While we’re not there yet with either of our previous subjects, the family of Keith Warren has at least taken a large step towards closure in his mysterious death.
Last year, we got to tell the story of Keith Waddell Warren, a passionate, loving, and trustworthy young man with a bright future ahead of him. He was a son to a proud mother Mary Couey, and a protective big brother to his sister Sherri. Keith loved being in nature and spending time with animals. He played sports like basketball and tennis, which his sister Sherri says he played in a unique way: “He used to play in these ugly-ass brown construction boots”. Keith was also a contemplative person, who enjoyed time to himself.
While Keith deserves to be highlighted for his passion for life and kindness towards others, it is his death which garners the most attention.
On July 31, 1986, Keith was found hanging from a tree near his home in Silver Spring, MD. The Montgomery County Police rushed to rule Keith’s death a suicide on-site, mostly based on a comment made by a bystander at the scene. They immediately sent Keith’s body to Collins Funeral Home to be embalmed, all before his mother even knew he was dead.
For six years, Keith’s family accepted the ruling of suicide, despite their mistrust of the findings.
That changed in 1992 on what would have been Keith’s 25th birthday, when official photographs of his death scene were left anonymously on his mother’s doorstep.
While the police acknowledged to the Warren family’s private investigator that the photos are theirs, they have no idea how they ended up on Mary Couey’s doorstep.
The photos revealed shocking discrepancies and procedural failings in the police’s investigation: the clothes that Keith left home in are not the same as those on his body in the photos; while his signature brown boots were returned to his family, he was not wearing them when his body was found; and perhaps most confounding of all, his feet are touching the ground, stretched out in front of him, the small tree bending over and unable to support the weight.

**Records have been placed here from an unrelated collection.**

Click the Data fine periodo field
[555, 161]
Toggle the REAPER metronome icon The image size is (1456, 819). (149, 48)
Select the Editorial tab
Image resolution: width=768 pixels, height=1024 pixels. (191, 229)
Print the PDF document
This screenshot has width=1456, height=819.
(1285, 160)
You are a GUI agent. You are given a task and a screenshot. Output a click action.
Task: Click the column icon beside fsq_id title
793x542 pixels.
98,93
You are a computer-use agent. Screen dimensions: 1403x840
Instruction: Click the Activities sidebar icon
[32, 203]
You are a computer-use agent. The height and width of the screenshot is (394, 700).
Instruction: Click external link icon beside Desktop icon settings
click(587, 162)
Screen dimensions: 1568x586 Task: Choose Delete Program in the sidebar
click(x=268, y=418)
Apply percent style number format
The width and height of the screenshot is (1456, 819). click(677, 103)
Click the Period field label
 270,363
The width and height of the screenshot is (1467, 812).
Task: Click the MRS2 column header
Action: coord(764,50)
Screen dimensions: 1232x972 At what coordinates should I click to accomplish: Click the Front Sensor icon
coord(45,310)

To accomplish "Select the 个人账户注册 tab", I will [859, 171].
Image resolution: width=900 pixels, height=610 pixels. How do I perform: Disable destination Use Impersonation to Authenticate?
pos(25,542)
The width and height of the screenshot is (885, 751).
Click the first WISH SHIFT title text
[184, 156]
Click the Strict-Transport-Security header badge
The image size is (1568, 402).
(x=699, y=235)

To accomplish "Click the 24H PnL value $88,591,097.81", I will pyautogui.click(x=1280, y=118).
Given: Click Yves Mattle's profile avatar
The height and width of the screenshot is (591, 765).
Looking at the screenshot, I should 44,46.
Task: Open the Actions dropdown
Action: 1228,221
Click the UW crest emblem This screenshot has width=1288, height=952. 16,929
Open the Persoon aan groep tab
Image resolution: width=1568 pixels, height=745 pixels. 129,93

That’s only the tip of the iceberg.
This set Keith’s family on a path to truth that they continue to travel today. Many community organizations stepped in to help them financially and emotionally. In 1994, Keith’s family and community raised enough money to have his body exhumed and an autopsy performed. Pathologist Dr. Isidore Mihalakis performed the autopsy, and did not find a medical basis for the finding of suicide.
Keith’s mother Mary spent the rest of her life fighting for the truth in her son’s case. She started letter writing campaigns, published pamphlets, contacted every county and state official there was to contact, and even shared Keith’s story on Unsolved Mysteries multiple times.
After Mary passed away in 2009, Keith’s sister Sherri immediately stepped up and worked just as tirelessly.
Now, almost 40 years after Keith’s death, Sherri and her community have accomplished one of her mother’s goals. In March 2024, Sherri received word that there was nothing in any of Keith’s reports to medically support a finding of suicide. As such, the Office of the Medical Examiner of Maryland is going to officially reclassify Keith’s manner of death to ”Undetermined”.
This is a rare occurrence, not only in Maryland but across the nation. It takes years of advocacy and hard work to make a reclassification happen. So far as we known, Sherri has been only the second person in Maryland to accomplish this. The only other person we know of is Rev. Marguerite Morris in the case of her daughter Kathy (our very first subject of Unfinished Stories).
This rarity is not the fault of the advocates, but of the rigid government structures that make it too easy for justice to transform from delayed to denied.
The war for justice for Keith is not over; but this battle, mercifully, has been won. Next steps will include approaching Montgomery County with the Medical Examiner’s findings.